Curiosity helps you in:
- Building customer relationships. People are drawn to those who show interest in them. Having an abiding fascination in others give you the opportunity to learn new things about them, thereby making a deeper connection.
- Increasing your business acumen. Being curious about your own industry and the industries of your prospects drives you to learn more. As you satisfy your curiosity, you’re augmenting your ability to add value to your customers’ business.
- Solving customer problems. It’s a truism that customers are looking for solutions to their problems. It’s only possible to create a meaningful solution if you’re motivated by true curiosity about what’s actually going on and why those problems recur.
- Negotiating win/win contracts. Your ability to understand the positions of the other party are directly dependent upon your ability to feel true curiosity about them. If you’re not curious, you’ll end up arguing about issues that aren’t important.
- Correcting sales errors. When a customer buys from somebody else (or doesn’t buy from anyone at all), if you’re not curious about what that happened, you won’t bother to find out why, and therefore can’t learn from your failures.
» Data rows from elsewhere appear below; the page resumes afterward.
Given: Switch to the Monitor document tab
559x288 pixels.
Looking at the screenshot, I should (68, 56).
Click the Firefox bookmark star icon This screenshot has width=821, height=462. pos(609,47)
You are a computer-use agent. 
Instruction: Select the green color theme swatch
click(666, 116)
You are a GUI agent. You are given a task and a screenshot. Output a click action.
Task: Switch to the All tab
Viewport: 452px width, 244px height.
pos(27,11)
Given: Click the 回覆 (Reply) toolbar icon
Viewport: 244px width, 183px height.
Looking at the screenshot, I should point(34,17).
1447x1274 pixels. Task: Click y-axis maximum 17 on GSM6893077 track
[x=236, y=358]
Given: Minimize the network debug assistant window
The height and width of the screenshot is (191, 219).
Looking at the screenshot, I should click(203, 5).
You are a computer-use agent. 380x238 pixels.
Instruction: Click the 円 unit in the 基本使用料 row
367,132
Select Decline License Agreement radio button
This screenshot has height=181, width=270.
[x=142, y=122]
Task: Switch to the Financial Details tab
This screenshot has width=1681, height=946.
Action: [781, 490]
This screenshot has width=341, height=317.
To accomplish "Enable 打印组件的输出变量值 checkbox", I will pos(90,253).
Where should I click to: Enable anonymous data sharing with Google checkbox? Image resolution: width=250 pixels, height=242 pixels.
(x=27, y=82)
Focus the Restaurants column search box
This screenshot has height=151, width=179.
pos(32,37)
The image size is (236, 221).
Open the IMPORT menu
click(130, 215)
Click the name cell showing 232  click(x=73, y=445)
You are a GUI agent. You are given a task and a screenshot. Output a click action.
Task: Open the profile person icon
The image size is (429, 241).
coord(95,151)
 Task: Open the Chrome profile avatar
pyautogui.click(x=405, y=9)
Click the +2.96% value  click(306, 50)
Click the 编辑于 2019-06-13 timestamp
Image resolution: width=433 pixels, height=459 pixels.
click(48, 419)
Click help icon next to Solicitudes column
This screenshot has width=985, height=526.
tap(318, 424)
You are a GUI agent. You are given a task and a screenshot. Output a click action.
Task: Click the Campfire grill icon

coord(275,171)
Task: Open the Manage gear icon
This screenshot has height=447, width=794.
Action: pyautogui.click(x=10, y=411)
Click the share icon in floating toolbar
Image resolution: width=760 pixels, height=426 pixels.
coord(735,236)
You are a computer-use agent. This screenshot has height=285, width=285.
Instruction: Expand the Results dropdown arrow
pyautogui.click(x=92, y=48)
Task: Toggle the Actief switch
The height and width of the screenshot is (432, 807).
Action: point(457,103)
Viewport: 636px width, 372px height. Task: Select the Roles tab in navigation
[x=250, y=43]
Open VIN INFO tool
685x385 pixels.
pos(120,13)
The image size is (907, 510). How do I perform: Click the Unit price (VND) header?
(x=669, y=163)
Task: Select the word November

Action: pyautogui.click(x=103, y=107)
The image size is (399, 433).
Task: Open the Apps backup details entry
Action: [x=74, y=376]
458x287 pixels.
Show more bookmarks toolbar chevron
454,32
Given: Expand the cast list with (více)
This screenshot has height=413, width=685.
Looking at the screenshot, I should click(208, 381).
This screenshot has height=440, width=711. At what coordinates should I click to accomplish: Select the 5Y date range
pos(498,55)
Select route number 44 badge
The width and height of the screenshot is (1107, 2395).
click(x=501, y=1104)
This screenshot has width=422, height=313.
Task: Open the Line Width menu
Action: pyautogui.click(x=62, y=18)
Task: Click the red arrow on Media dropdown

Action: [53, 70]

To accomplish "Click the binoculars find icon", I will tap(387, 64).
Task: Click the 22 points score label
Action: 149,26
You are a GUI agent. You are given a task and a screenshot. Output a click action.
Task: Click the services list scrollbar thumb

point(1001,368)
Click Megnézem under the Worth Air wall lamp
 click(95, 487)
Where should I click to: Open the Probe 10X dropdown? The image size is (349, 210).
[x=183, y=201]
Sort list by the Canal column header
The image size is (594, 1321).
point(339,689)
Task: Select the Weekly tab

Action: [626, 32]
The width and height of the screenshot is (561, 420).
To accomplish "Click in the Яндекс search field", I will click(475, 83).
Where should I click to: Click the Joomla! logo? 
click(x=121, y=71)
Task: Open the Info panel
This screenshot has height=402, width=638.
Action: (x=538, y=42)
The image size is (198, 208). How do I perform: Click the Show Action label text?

- Creating great products. Would-be innovators who aren’t curious about what makes people tick and why technology works (or doesn’t) can’t possibly create workable products or services that people want buy.
- Motivating your employees. Some bosses think of employees as cogs in a corporate machine. However, if you want to get the best out of people, you must be curious about their dreams and desires.
Curiosity is about adopting an attitude of inquisitiveness and being open-minded about learning new things, without any preconceptions clouding your understanding. If you don’t have curiosity, you can’t expect to be successful in business.